◆ Excerpted passage ◆
-=-=-=-=-
Theoretical Review of m/n=1/1 Sawtooth Instability and Comparison with Experimental Observations in KSTAR

Abstract

One of the main problems in nuclear fusion is plasma instability. This instability causes the loss of energy in tokamak, and results in shorter confinement time. By studying plasma instability, it can be predicted in more detail, and therefore, better controlled. In this thesis, sawtooth instability at the core of the tokamak is discussed.

At the core of tokamak, the plasma density and temperature shows periodic temporal behavior. When the plasma is heated, the temperature increases linearly. As the core temperature increases and reaches a critical value, the core density and temperature rapidly drop and start to increase again. The periodic relaxation of the core plasma is observed as the sawtooth-like signals of the density and temperature.

In this thesis, two famous models by Kadomtsev and Wesson to explain the “sawtooth instability” are introduced. Kadomtsev’s model explains that the fast crash is due to the magnetic reconnection. This model is called ‘the fast reconnection model’. Due to the internal kink instability, the plasma is concentrated near q=1 surface, and pressure increases in this region. Then the magnetic reconnection takes place near q=1 surface, and the core heat and temperature collapses through this region. Wesson’s model explains the sawtooth instability assuming a flat q-profile inside the q=1 surface. Due to the flat q-profile, magnetic shear near the core is very small, and that results in the formation of ‘hot crescent, cold bubble’ inside the q=1 surface. This model is called ‘the quasi-interchange’ model. In order to explain both models theoretically, the change of potential energy, δW for a finite plasma displacement ξ, is derived to determine stability. When δW>0, the plasma equilibrium is determined to be stable whereas when δW<0, the plasma equilibrium is determined to be unstable. In m/n=1/1 internal kink mode, δW is composed of a second order term, δW_2, and a fourth order term, δW_4. Kadomtsev’s model assumes dξ/δr→0 except q=1 surface, and Wesson’s model assumes q ~ 1 inside the q=1 surface. These models have different approaches for explaining the fast disruption in the core. To validate the theoretical models, experimental observation is conducted by measuring several parameters such as temperature or density.
-=-=-=-=-
◆ Work item A ◆
In the sawtooth instability abstract, rewrite the paragraph beginning "At the core of tokamak" more briefly, keeping its main facts.
◆ Work item B ◆
Pick up the sawtooth instability abstract after its final sentence and continue it.

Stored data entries
-=-=-=-=-
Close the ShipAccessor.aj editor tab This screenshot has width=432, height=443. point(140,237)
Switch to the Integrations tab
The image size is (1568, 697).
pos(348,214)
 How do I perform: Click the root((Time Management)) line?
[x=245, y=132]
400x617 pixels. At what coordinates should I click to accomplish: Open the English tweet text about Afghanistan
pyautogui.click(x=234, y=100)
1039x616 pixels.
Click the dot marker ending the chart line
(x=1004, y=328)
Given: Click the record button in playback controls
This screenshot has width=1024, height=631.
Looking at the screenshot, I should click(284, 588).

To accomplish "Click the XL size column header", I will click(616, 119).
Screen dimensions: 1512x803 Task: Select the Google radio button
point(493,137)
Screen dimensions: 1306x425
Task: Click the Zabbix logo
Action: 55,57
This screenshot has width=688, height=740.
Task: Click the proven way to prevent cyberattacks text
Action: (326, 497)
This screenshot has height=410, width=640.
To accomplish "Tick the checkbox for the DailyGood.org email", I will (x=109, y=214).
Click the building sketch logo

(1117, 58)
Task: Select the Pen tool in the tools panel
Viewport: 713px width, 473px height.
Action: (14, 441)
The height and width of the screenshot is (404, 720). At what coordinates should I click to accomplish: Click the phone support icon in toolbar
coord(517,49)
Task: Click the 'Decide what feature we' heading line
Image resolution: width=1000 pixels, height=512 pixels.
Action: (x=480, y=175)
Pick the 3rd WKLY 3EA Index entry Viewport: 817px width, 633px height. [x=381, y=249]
-=-=-=-=-
◆ Result A ◆
In a tokamak core, plasma density and temperature vary periodically. Heating raises the temperature linearly until it reaches a critical value. Then core density and temperature drop sharply and begin rising again. This repeated relaxation appears as sawtooth-shaped density and temperature signals.

◆ Result B ◆
In tokamak, it is impossible to measure the temperature, because there is no material to measure the plasma temperature at that high temperature. To measure the temperature, an indirect method by measuring radiation intensity emitted by gyrating electrons is used in which the radiation is proportional to electron temperature. The ECEI system is a diagnostic system which can directly visualize the MHD instabilities by measuring electron temperature fluctuation. The KSTAR ECEI system measures 2-D/quasi 3-D electron temperature fluctuation which is proportional to the intensity of radiation emitted by electrons. According to Rayleigh-Jean’s law, the optical depth of the plasma is thick enough, the plasma temperature is proportional to the intensity of radiation.

Sawtooth oscillations were observed in this study using ECEI system by measuring electron temperature fluctuations in 3D. The sawtooth period was observed as τ_sawtooth ~ 10 ms and collapse time was observed as τ_c ~ 100 μs. The observed spatial structure at the core of the sawtoothing plasma resembles the m/n=1/1 internal kink mode, which concludes that the Kadomtsev’s model gives a more relevant explanation of the sawtooth instability in the experiment than Wesson’s model.